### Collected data
☆ ☆ ☆ ☆ ☆

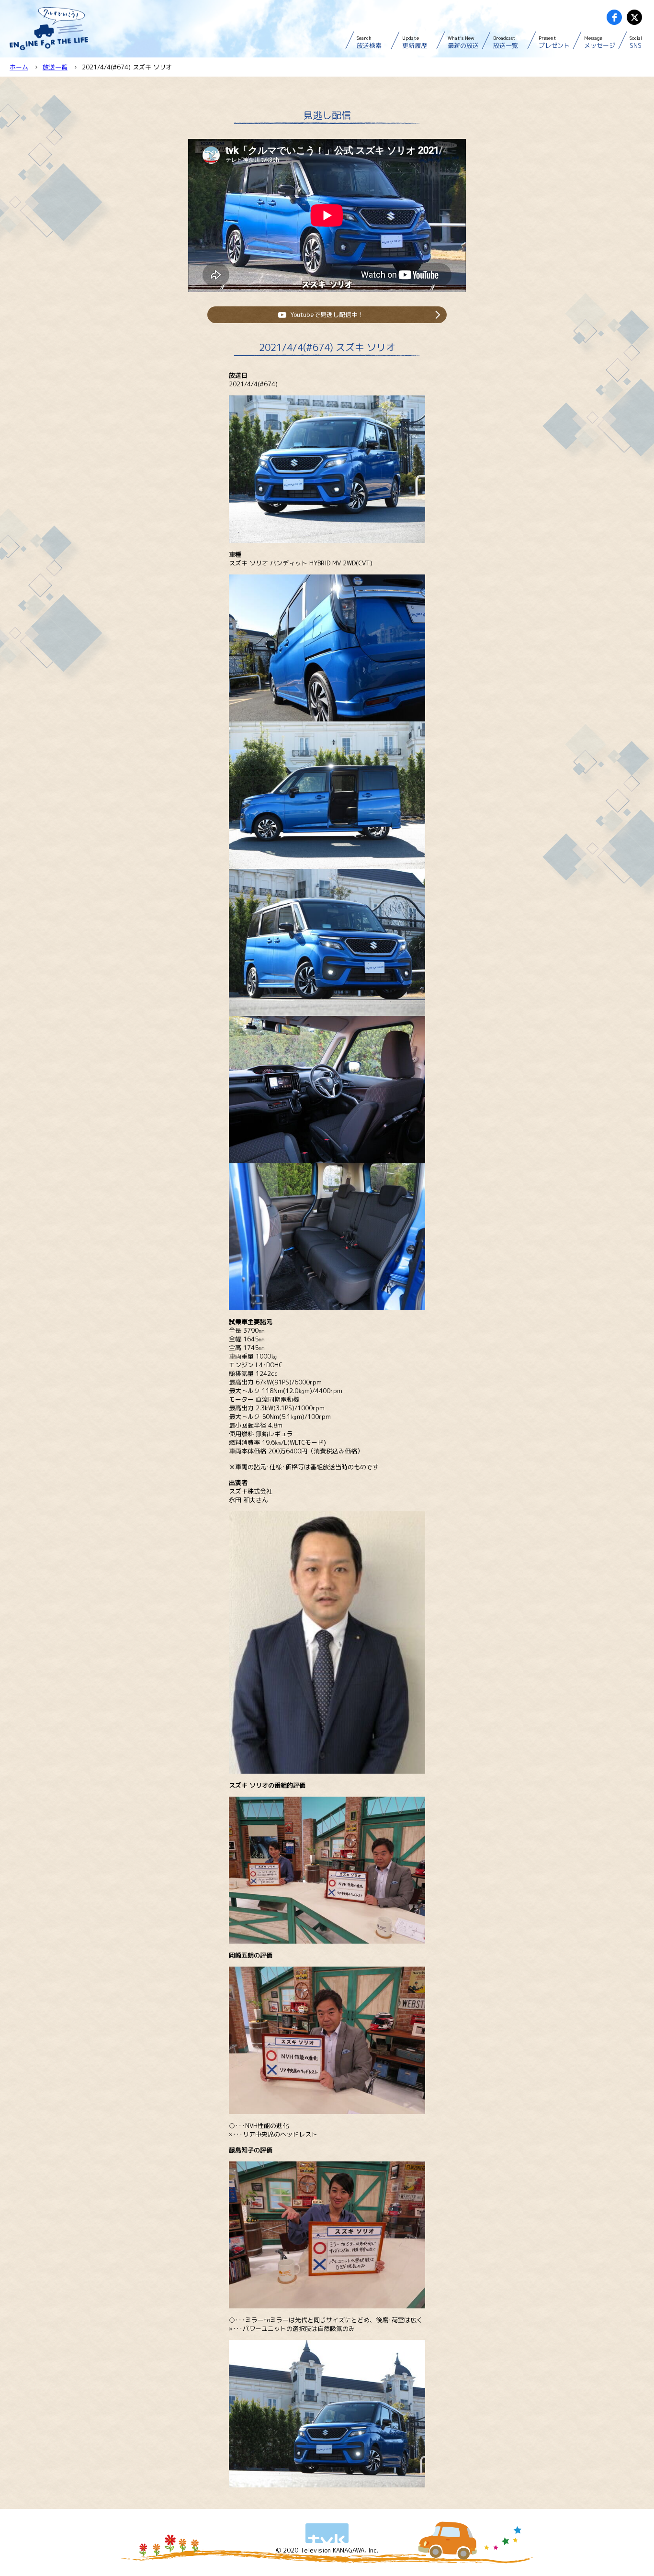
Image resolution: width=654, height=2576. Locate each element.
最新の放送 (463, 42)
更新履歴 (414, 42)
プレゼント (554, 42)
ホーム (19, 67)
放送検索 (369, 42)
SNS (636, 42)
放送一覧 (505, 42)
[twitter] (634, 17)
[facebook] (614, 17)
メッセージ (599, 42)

☆ ☆ ☆ ☆ ☆

### EXERCISE OBJECTIVE
Could the lines above be copied out exactly, with no image carried over?

### COMPLETED TASK
Image resolution: width=654, height=2576. Locate each element.
最新の放送 (463, 42)
更新履歴 (414, 42)
プレゼント (554, 42)
ホーム (19, 67)
放送検索 (369, 42)
SNS (636, 42)
放送一覧 (505, 42)
[twitter] (634, 17)
[facebook] (614, 17)
メッセージ (599, 42)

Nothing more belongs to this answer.